Ever since Hurricane Maria slammed into Puerto Rico last month, President Trump has been pointing out the commonwealth’s “massive debt,” as he has put it.
And then on Tuesday on Fox News, he warned Puerto Rico’s investors that “you can say goodbye” to the debt issued by the battered U.S. territory.
It wasn’t clear exactly what Trump meant by that. But the president’s views on Puerto Rico’s troubles may have been informed by his own experiences there. Not long ago, he himself ended up on the wrong side of a bet on Puerto Rico’s financial health.
Just two years ago, a former Trump International Golf Club in Puerto Rico filed for bankruptcy. The insolvency filing came less than a month after Trump had announced he would run for president, basing his qualifications on his skills as a businessman.
But those skills were sorely tested in Puerto Rico. Here’s what happened, starting a decade ago:
Back in 2007, the Trump Organization began a business relationship with the 36-hole, oceanfront club. The owners brought in Trump in hopes of making the four-year-old enterprise thrive, using the New York businessman’s brand name and management services.
Once in a Bloomberg interview, Trump’s son Eric Trump emphasized that the family had never had ownership stake in the property. “We have zero financial investment in this course,” he said. “This is a separate owner. We purely manage the golf course.”
It may have sounded good at the time. But at least in retrospect, it seems the Trump family should have seen that the deal was coming with a red warning flag.
Puerto Rico had lost a powerful economic driver the previous year: the so-called Section 936 federal tax write-off for companies with money-earning subsidiaries on the island. The tax shelter had been especially popular with the pharmaceutical industry.
So by the time the club and the Trump Organization were first joining forces, Puerto Rico’s unemployment rate was already climbing. It rose from 10.6 percent in March 2008 to an eventual peak of 17 percent in May 2010.
In fact, between 2007 and 2015, the island had just one year of economic growth.
Initially, the Trump-branded club did try to make a splash despite the tough economy. In 2008, it hosted the PGA Puerto Rico Open, and used the tournament to kick-start the condo sales.
“This is clearly going to be a world-class resort,” Trump told Florida Golf Magazine at the time. “I never had a project with so much ocean-front.”
The magazine quoted Eric Trump as saying, “The PGA tournament served as the ideal platform to debut this one-of-a-kind project to such an important audience.”

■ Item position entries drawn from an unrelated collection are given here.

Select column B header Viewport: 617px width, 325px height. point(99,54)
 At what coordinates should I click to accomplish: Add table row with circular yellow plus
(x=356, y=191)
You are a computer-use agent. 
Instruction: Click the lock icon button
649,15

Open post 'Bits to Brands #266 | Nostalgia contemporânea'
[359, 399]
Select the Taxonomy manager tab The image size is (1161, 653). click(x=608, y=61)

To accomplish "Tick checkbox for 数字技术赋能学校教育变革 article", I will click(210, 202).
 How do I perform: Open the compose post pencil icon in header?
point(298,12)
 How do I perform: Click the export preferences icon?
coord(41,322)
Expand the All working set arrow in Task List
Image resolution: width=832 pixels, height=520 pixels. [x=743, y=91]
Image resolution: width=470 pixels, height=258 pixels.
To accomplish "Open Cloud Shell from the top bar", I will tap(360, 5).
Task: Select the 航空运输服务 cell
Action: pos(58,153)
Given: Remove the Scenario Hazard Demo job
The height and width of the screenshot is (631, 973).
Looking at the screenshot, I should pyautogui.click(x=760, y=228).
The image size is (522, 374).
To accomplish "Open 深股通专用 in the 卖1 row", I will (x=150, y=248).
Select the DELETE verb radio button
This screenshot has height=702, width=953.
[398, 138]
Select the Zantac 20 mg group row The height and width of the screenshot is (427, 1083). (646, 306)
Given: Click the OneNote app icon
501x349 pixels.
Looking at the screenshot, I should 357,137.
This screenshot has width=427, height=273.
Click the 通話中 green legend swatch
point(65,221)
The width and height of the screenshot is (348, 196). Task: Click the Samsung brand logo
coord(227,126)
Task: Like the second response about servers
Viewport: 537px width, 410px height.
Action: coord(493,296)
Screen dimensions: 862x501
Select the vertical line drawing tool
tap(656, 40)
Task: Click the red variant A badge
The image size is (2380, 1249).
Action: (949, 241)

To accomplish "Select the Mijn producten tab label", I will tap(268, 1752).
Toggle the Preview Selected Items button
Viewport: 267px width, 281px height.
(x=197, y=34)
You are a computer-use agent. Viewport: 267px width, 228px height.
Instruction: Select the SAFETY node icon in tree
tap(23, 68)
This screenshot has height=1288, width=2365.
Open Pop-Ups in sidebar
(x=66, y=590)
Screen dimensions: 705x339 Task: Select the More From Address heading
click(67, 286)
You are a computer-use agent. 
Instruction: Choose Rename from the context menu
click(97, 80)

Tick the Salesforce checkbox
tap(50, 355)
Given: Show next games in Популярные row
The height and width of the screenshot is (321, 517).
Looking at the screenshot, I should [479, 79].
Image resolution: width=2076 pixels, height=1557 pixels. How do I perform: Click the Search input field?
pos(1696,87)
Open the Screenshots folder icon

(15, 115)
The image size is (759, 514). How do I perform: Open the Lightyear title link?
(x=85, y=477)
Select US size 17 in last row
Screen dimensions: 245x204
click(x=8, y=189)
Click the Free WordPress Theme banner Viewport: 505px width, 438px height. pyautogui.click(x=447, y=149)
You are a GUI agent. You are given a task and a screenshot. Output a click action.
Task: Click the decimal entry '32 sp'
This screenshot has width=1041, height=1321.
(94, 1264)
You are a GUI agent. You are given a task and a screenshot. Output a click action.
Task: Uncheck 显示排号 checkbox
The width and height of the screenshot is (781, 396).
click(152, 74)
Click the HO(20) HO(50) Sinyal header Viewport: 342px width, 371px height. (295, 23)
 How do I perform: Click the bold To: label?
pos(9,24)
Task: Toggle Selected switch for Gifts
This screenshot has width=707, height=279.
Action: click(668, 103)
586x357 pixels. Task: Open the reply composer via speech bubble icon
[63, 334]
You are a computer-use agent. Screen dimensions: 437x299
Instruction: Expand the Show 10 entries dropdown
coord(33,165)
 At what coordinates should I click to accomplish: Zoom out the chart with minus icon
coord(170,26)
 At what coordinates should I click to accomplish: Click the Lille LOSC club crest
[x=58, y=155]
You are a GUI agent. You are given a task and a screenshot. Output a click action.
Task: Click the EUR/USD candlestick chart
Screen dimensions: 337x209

In fact, it was not all that unusual. The club fit a formula Trump regularly uses: golf plus branding, with high-end residential mixed in. One recent example is the Trump International Golf Club in Dubai — an extravagant 18-hole course and 100 luxury villas.
But compared with Dubai, there was a big difference: the Puerto Rico club was built on a weak financial structure. The privately owned golf course got a government development bank to issue $16.2 million in bonds in 2000. The project took longer and cost more than planned, leading to a $7.5 million bond issue in 2004.
So it really needed to take off in 2008 to live up to all of its financial obligations, but instead, it kept losing money.
From 2008 to 2012, it lost between $5.8 million and $7.2 million annually. In 2012 it had just 63 members, and only four had bought condo units. Mainland players weren’t flocking to Coco Beach, and revenues from the Puerto Rico Open were steadily declining.
Throughout those rocky years, the Trump Organization was doing its usual thing: creating six corporate entities to handle the club management and the branding, and naming Ivanka Trump as vice president, as noted in her White House financial disclosure report. The club’s 2012 annual report shows it paid Trump 4.5 percent of its gross annual revenues — $609,607 total for the five years from 2008 to 2012. But the report doesn’t show what Trump was spending on its operations there.
In 2011, the club’s debt got rolled together in a refinancing for $26.4 million. All along, the deal had resembled the U.S. housing crisis — i.e., it had a balloon mortgage, with small, interest-only payments for the first several years.
The re-fi didn’t help. In 2012, the club defaulted, and for the next three years, its debt payments were made by Puerto Rico’s Tourism Development Fund, which was guaranteeing the bonds.
In 2015, the Trump partnership ended. The club reverted to its original name — the Coco Beach Golf and Country Club — and filed for bankruptcy. It claimed $9.2 million in assets and $78.1 million in liabilities: $32.6 million in bonds and $45.5 million to other creditors. The Tourism Development Fund sought to recover $32.1 million in principal and interest on the bonds.
Much further down the list, Trump International Golf Club at Coco Beach claimed $690,339 in unpaid management fees.
The bankruptcy files don’t indicate whether Trump’s company ever recovered its claim. The Trump Organization didn’t respond to NPR inquiries.